Text segment:
Nick Parker & Zad El Bacha
To explain

What we did:

We met at the Barbican and decided we would write about how to be kind: we were interested in taking a clichéd subject and slicing it open, making it new.

We decided we’d write then and there, and quickly. We each wrote a centena, then swapped them. Then we wrote a second centena, soaking in each other’s influence.

What it was like:

For Zad: Nick’s imagery struck with me and reappeared in my poem. Nick’s first version had boxes and houses and people going outside with a box. These images held the much more abstract thing I’d written really well – thanks Nick!

For Nick: I loved our speed-inspiration session Zad 🙂 I remember the fierce directness of your first centena, and an image of ‘many hands’ that exploded in my head. I took these into my final poem. The ticking clock meant more images, less thinking. Reading my centena now is like meeting a stranger. I love that.

Data excerpts:
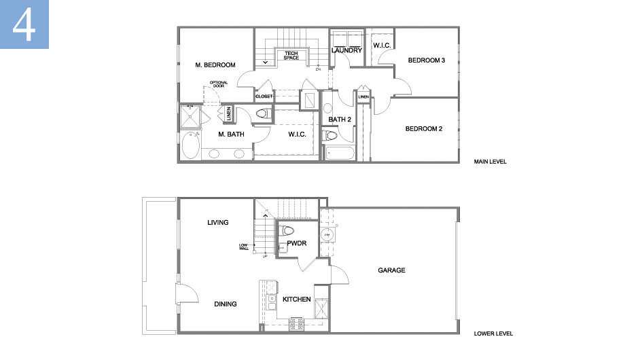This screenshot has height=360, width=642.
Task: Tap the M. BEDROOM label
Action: (215, 65)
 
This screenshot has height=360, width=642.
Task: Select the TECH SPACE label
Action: (291, 55)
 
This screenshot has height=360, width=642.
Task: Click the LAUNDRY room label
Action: (346, 50)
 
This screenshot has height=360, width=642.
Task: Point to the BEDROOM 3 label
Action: (426, 60)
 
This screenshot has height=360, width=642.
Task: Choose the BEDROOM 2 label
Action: (424, 129)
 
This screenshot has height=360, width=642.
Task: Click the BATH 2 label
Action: (339, 120)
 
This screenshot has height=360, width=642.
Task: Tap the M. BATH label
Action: (231, 134)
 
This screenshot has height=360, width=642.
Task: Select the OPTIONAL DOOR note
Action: (219, 84)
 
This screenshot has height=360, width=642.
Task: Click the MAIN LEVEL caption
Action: (491, 162)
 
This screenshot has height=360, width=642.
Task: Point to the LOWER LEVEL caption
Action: (493, 334)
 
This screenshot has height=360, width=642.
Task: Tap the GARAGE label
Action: (391, 270)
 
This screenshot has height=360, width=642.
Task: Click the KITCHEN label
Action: (297, 300)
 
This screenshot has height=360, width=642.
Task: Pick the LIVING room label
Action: (218, 223)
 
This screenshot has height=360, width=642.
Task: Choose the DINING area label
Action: (226, 304)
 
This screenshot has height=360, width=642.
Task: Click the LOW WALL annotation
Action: (243, 247)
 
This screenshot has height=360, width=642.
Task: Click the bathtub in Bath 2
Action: (340, 153)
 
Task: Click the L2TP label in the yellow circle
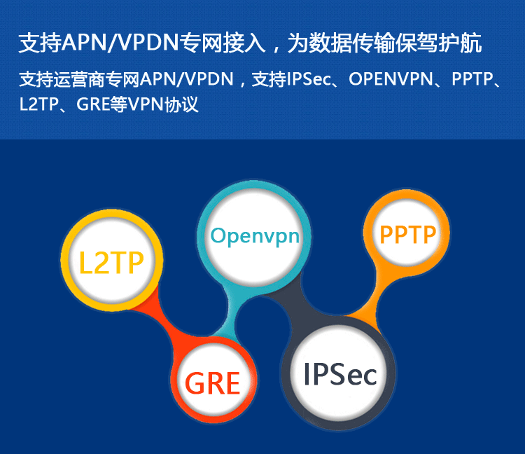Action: (x=111, y=263)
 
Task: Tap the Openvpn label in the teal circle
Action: (x=255, y=237)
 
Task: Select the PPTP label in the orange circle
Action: (x=408, y=235)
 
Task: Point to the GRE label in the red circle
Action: (x=213, y=383)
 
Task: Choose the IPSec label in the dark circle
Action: (x=340, y=374)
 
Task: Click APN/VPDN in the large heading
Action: (x=120, y=43)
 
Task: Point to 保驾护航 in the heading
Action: (x=439, y=43)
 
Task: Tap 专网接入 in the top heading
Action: (x=223, y=43)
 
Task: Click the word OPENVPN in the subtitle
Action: (x=391, y=79)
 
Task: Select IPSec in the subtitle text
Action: (x=309, y=79)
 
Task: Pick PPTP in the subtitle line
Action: (x=472, y=79)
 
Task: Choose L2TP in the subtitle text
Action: (x=39, y=104)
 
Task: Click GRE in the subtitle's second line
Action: (x=93, y=104)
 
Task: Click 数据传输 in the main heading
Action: (x=352, y=43)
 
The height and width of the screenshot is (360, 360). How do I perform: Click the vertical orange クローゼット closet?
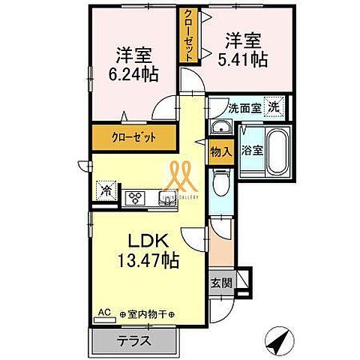tap(188, 34)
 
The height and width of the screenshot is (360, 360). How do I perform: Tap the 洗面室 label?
tap(244, 108)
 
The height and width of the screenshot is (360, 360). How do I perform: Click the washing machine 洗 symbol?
tap(274, 106)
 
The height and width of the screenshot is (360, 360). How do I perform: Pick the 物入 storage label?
tap(220, 151)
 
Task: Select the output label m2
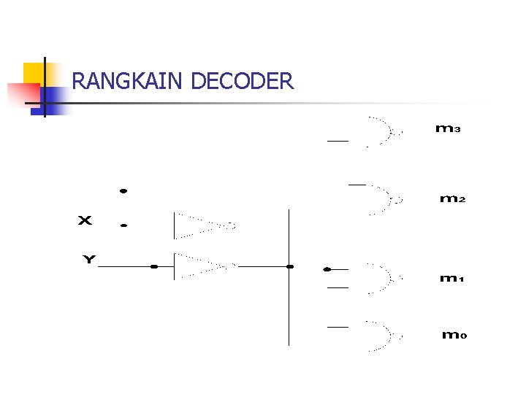point(452,198)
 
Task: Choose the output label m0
point(453,336)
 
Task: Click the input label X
point(85,220)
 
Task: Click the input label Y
point(88,259)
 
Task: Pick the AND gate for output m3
point(381,132)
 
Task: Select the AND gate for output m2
point(381,198)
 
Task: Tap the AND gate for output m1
point(381,278)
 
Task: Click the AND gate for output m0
point(381,336)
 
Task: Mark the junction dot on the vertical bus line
point(290,267)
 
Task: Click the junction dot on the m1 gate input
point(327,269)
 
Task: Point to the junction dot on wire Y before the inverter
point(153,267)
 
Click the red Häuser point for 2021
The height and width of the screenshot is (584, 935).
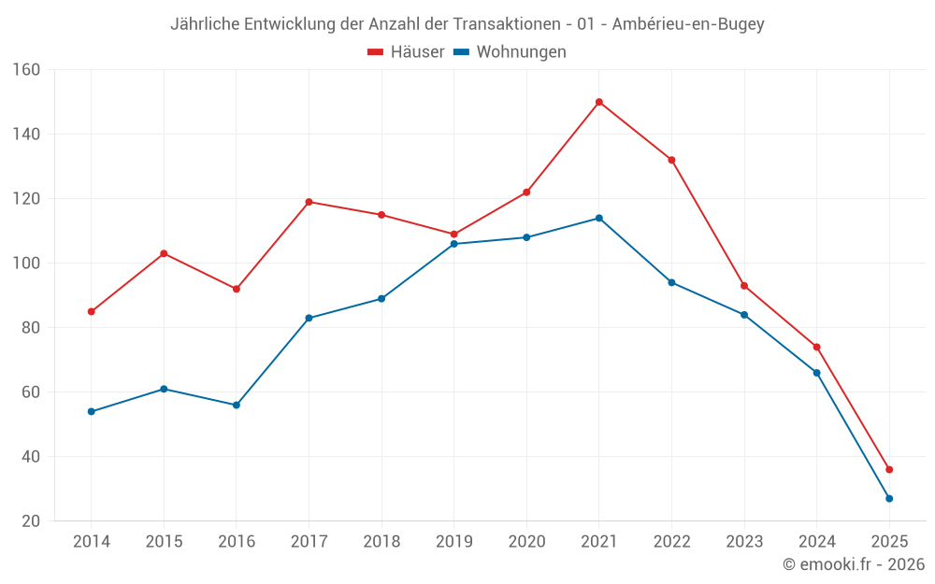point(599,102)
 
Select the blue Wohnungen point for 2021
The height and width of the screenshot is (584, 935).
point(599,218)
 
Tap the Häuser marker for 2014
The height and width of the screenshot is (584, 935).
point(92,311)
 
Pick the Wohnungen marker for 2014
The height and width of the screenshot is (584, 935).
point(92,411)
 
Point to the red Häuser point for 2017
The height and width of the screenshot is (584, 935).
point(309,202)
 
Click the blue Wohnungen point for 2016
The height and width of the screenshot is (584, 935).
point(237,405)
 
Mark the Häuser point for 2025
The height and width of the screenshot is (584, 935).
point(889,469)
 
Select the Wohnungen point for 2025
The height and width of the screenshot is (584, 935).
point(889,498)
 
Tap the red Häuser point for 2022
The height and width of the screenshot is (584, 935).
point(671,160)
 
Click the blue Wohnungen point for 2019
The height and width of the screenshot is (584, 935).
point(454,244)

Things to do:
a – According to the account of the centena exercise, where did Nick Parker and Zad El Bacha meet?
b – Revise the account of the centena exercise, starting with "We met at the" and going on through "each other’s influence.", with "clichéd" replaced by "familiar".

Results for each task:
a – They met at the Barbican.

b –
We met at the Barbican and decided we would write about how to be kind: we were interested in taking a familiar subject and slicing it open, making it new.

We decided we’d write then and there, and quickly. We each wrote a centena, then swapped them. Then we wrote a second centena, soaking in each other’s influence.